QFT. Hardware RAID controllers FTW!
 
drizzt81 said:
I doubt it is. Apparently this Hpt model is their hardware version. Unlike the 2320 they have plastered "hardware raid offload" all over the page.
Hmm....interesting. I didn't have PCI-X available to me on that machine.
Since it's a stand alone machine that does nothing but act as a network drive I feel pretty confident the Opteron 148 I put in there is plenty to power it if it is a software raid.
Wonder what CPU is under the big heatsink on my 2320 then??
 
SKy042 said:
Hmm....interesting. I didn't have PCI-X available to me on that machine.
Since it's a stand alone machine that does nothing but act as a network drive I feel pretty confident the Opteron 148 I put in there is plenty to power it if it is a software raid.
Wonder what CPU is under the big heatsink on my 2320 then??
The Opteron 148 should be plenty of overkill - Tweakers.net's review of the 1820a shows ~350MB/s sequential writes... on a single 140.

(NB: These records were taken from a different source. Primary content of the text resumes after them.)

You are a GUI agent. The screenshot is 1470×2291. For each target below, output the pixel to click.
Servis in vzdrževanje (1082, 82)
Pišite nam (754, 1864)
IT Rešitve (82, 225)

My guess as to what the chip under the heatsink is would be a pci-e to pci-x bridge. Compare the 2220 to the 2320 and you'll see where I got this idea - on the 2320, many of the traces coming off the heatsunk (?) chip go to the Marvell controller; on the 2220 they go straight to the pci-x bus. So my guess is they took the easy route out and bridged that sucker. The 3220 with the Intel IOP331 uses that as a pci-x bridge, and then has the rest of a 2220 tacked onto that. I haven't seen reviews of the 3220, but I'm interested. This is the same chip as the Areca cards use IIRC; it'd be interesting to see if this is another Promise-like implementation or if it's decent.